Scientists discover key to heal 'broken hearts'

Researchers have healed injured hearts of living mice by reactivating long dormant molecular machinery found in the animals' cells.

The study by Salk Institute that could help pave the way to new therapies for heart disorders in humans suggests although adult mammals don't normally regenerate damaged tissue, they may retain a latent ability as a holdover from development like their distant ancestors on the evolutionary tree.

When the Salk researchers blocked four molecules thought to suppress these programs for regenerating organs, they saw a drastic improvement in heart regeneration and healing in the mice.

Study's senior author Juan Carlos Izpisua Belmonte, a professor in the Gene Expression Laboratory at Salk said that organ regeneration is a fascinating phenomenon that seemingly recapitulates the processes observed during development. However, despite their current understanding of how embryogenesis and development proceeds, the mechanisms preventing regeneration in adult mammals have remained elusive.

Their studies uncovered four molecules in particular-MiR-99, MiR-100, Let-7a and Let-7c-that fit their criteria. All were heavily repressed during heart injury in zebrafish and they were also present in rats, mice and humans.

However, in studies of mammalian cells in a culture dish and studies of living mice with heart damage, the group saw that the levels of these molecules were high in adults and did not decline with injury.

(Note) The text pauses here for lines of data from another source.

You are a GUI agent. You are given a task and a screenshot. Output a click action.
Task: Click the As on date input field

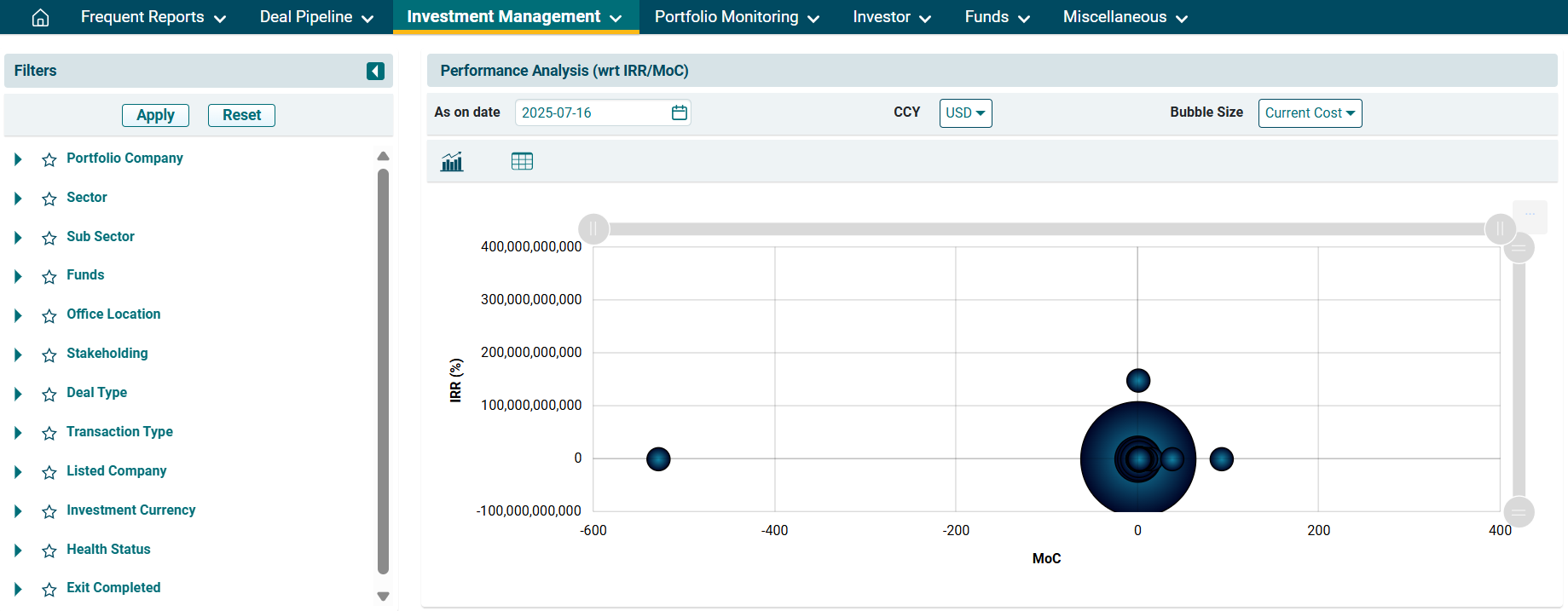[591, 112]
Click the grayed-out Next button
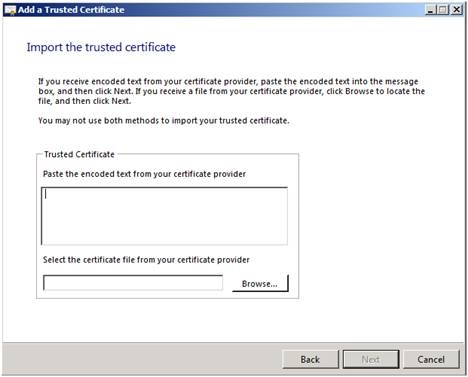The height and width of the screenshot is (377, 468). pos(371,359)
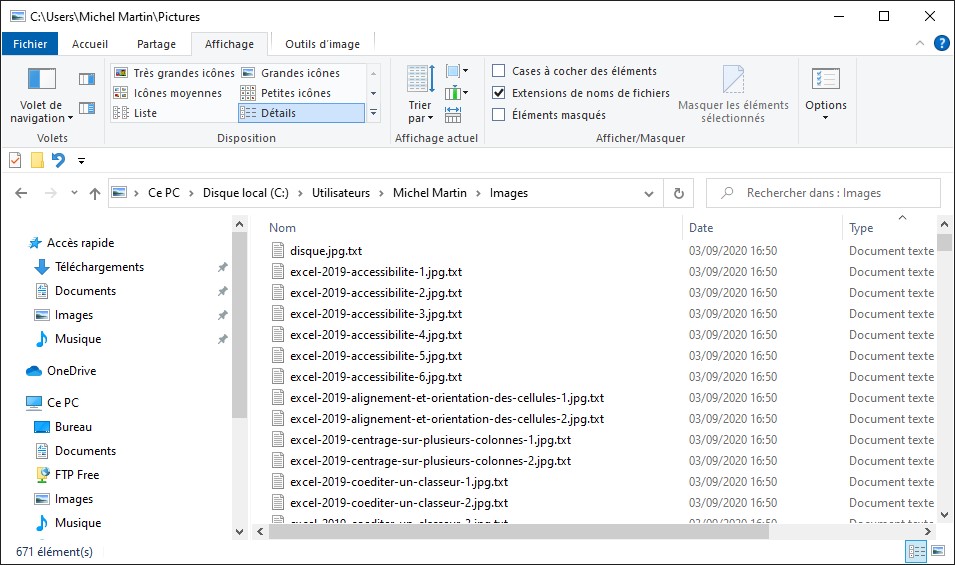The width and height of the screenshot is (955, 565).
Task: Enable Cases à cocher des éléments
Action: coord(499,71)
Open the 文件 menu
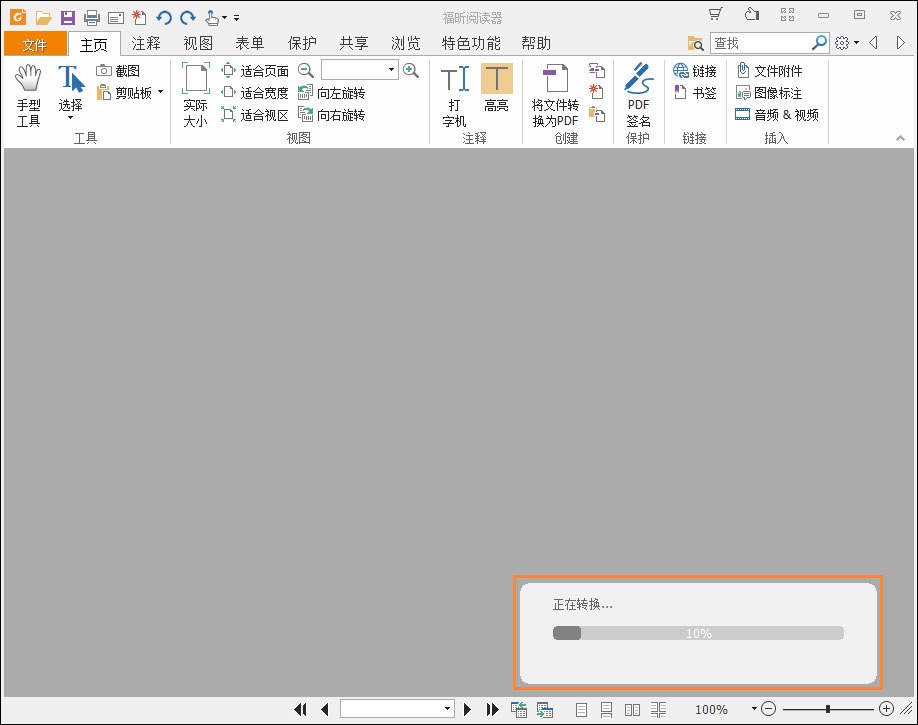Screen dimensions: 918x725 [35, 43]
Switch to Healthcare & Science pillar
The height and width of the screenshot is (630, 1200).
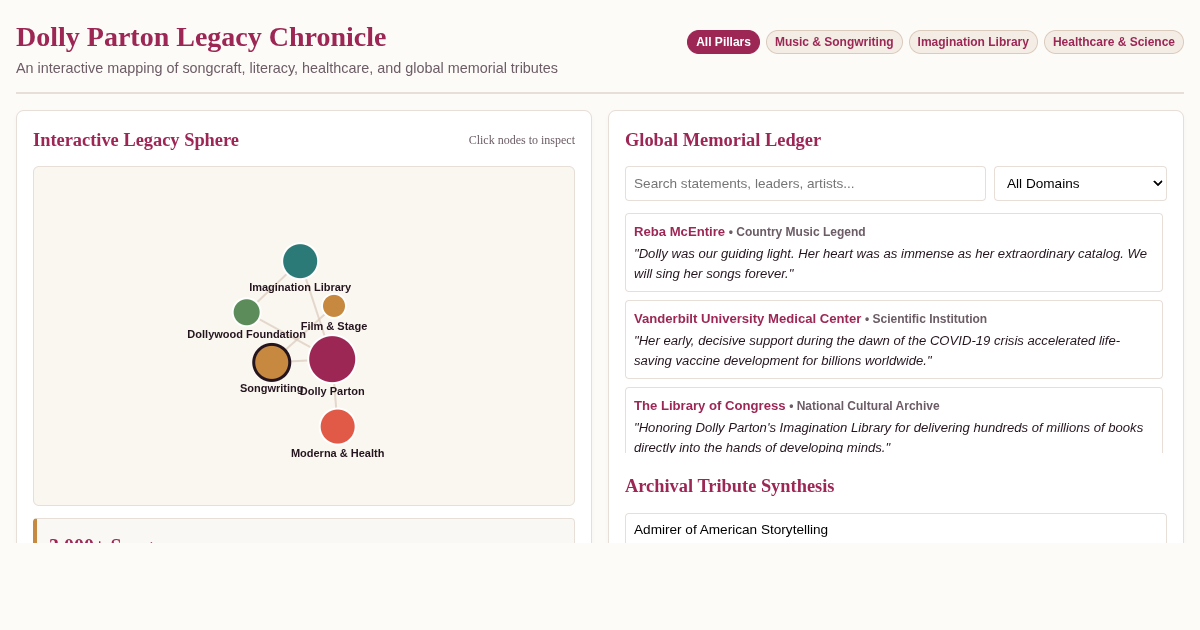coord(1114,42)
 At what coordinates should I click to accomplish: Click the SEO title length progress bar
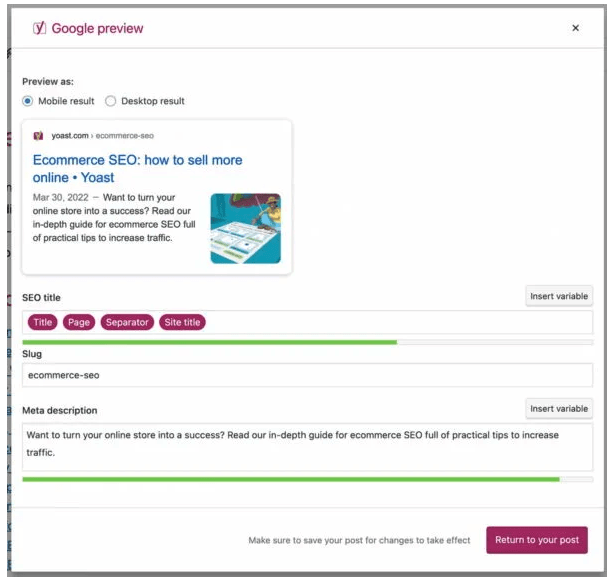pos(307,342)
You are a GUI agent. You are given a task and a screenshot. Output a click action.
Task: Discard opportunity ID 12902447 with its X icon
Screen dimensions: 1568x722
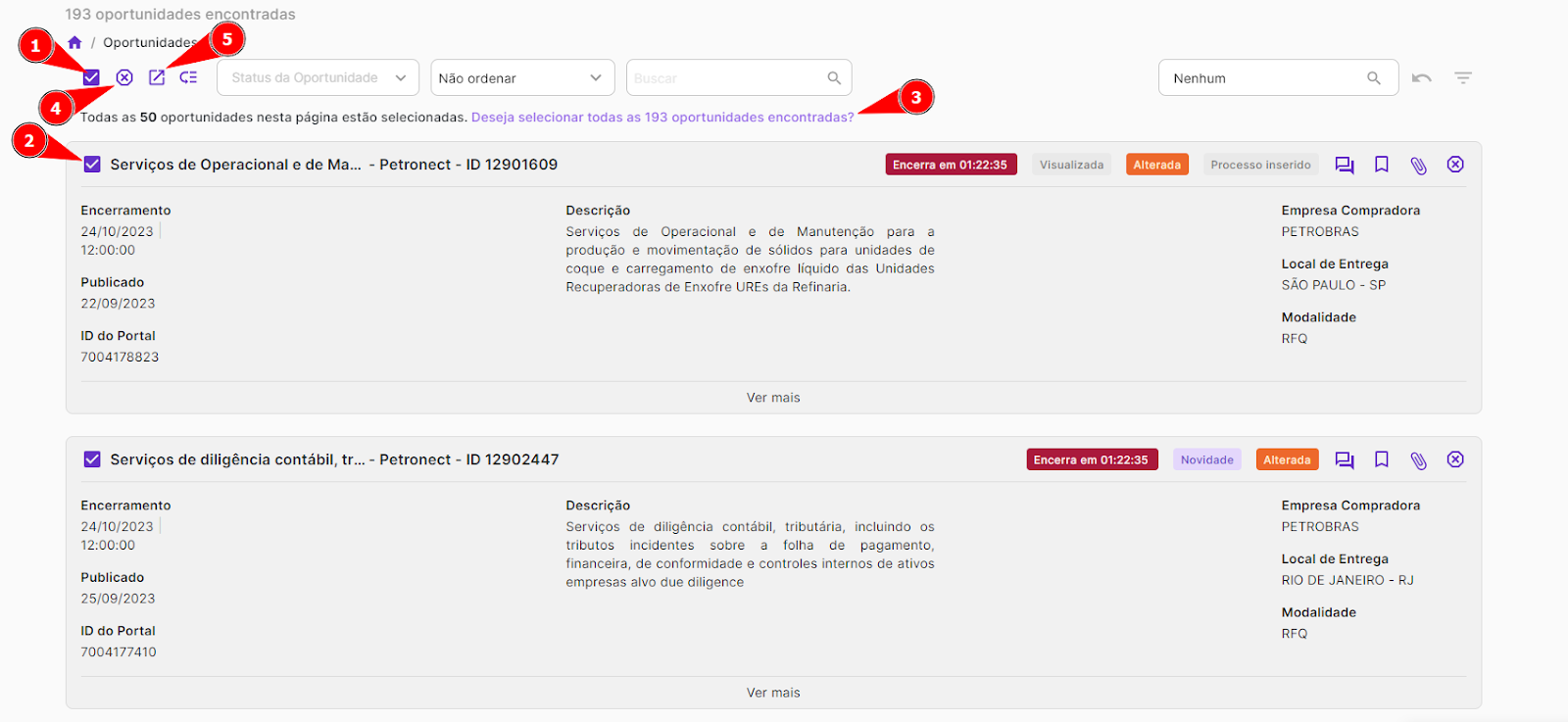point(1455,459)
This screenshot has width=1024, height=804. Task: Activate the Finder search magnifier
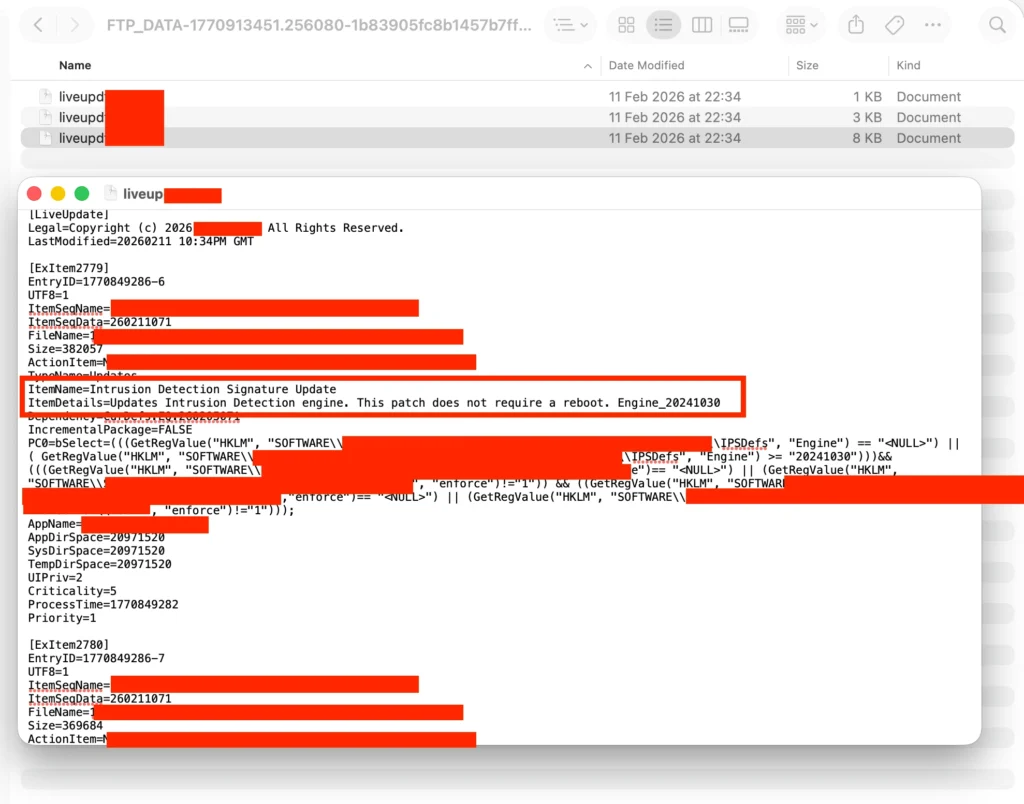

So the team used adeno-associated viruses specific for the heart to target each of those four microRNAs, suppressing their levels experimentally.

Injecting the inhibitors into the hearts of mice that had suffered a heart attack triggered the regeneration of cardiac cells, improving numerous physical and functional aspects of the heart, such as the thickness of its walls and its ability to pump blood.

The scarring caused by the heart attack was much reduced with treatment compared to controls, the researchers found and the improvements were still obvious three and six months after treatment-a long time in a mouse's life.

The study was published in the journal Cell Stem Cell.